→ **Exercise details**: For the data below, report only the number of lines containing the string "English".
═════ Material supplied ═════
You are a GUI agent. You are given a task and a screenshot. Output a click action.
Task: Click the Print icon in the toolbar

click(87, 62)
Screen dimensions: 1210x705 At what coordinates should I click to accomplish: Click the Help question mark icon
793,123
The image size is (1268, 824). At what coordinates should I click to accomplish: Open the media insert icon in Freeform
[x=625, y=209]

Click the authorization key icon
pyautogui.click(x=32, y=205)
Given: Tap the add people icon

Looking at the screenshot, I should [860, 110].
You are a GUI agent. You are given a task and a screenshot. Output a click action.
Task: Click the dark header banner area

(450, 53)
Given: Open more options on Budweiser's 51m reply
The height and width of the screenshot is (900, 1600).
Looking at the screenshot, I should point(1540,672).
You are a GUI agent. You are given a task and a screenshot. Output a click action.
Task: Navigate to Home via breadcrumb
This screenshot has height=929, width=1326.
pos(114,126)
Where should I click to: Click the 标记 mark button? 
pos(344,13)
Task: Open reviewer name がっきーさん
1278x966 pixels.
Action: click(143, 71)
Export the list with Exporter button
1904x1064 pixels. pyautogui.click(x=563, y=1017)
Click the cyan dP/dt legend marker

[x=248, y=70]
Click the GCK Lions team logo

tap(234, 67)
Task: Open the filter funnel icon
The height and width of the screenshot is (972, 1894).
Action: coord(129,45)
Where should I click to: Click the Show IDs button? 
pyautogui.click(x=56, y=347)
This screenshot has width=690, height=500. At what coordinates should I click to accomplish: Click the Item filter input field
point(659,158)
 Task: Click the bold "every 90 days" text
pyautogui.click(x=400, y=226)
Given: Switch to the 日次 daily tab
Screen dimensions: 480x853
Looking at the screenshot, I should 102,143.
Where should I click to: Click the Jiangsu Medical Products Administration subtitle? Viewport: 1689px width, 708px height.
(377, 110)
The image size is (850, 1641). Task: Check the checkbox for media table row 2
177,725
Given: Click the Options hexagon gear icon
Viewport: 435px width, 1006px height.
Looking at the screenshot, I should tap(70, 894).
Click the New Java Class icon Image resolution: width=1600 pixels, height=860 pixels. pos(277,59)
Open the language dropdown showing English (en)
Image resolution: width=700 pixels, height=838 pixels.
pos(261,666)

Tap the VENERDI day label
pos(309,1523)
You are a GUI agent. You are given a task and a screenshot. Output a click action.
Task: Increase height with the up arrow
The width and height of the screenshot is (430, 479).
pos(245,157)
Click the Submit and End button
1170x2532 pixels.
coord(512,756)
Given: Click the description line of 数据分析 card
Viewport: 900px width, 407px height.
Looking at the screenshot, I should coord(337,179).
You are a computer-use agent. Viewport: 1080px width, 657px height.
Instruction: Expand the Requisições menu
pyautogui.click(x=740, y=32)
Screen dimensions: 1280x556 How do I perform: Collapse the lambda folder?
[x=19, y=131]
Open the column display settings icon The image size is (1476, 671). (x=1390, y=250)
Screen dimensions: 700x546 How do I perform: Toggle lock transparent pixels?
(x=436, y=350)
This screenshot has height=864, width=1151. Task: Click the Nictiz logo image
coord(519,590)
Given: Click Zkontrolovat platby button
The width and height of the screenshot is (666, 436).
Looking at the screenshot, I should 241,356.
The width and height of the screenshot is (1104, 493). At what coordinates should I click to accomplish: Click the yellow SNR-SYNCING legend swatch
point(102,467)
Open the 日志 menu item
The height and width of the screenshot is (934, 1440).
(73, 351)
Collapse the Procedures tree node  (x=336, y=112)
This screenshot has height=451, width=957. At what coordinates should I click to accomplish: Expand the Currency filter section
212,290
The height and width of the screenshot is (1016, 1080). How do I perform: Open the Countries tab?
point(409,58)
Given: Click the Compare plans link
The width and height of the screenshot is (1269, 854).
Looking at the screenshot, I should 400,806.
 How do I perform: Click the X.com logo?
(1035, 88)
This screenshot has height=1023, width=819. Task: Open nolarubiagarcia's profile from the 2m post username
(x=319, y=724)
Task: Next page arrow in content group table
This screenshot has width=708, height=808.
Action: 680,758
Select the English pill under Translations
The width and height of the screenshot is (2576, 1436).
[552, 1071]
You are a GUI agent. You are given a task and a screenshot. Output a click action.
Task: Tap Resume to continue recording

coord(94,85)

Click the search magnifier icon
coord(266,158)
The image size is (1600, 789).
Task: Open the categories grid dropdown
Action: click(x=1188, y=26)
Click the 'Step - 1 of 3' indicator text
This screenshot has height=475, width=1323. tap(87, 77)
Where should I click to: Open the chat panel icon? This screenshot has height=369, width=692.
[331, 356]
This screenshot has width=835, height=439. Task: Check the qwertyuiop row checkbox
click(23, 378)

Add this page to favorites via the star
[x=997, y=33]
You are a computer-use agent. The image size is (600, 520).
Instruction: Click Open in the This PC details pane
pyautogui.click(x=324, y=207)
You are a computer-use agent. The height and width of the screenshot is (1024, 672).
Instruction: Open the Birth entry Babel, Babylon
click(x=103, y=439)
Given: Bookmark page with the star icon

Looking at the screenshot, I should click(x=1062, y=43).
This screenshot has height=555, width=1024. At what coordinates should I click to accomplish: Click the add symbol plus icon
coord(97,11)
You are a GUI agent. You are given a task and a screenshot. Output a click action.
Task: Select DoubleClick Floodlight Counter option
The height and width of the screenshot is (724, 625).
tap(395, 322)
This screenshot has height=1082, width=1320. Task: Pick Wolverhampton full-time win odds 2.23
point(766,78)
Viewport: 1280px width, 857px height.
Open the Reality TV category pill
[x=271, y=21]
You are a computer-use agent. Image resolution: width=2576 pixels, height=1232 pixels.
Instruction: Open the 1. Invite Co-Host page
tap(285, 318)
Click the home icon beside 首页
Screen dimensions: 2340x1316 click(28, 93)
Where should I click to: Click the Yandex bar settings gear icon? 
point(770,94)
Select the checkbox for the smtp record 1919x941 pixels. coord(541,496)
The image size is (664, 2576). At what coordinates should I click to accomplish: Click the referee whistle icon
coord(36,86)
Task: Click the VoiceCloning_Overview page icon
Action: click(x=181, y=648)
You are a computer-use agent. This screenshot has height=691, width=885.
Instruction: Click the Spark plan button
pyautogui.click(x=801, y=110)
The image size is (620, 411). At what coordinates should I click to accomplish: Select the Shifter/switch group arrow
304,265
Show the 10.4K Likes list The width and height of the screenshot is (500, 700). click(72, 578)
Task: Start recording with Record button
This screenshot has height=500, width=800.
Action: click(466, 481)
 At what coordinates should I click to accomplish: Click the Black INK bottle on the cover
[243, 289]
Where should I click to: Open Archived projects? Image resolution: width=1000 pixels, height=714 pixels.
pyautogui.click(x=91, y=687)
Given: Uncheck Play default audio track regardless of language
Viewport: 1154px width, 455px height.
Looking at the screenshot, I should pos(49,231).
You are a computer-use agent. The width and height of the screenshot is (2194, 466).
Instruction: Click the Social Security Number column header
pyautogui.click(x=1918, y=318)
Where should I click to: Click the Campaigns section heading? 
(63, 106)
═════
→ **Answer for the task**: 2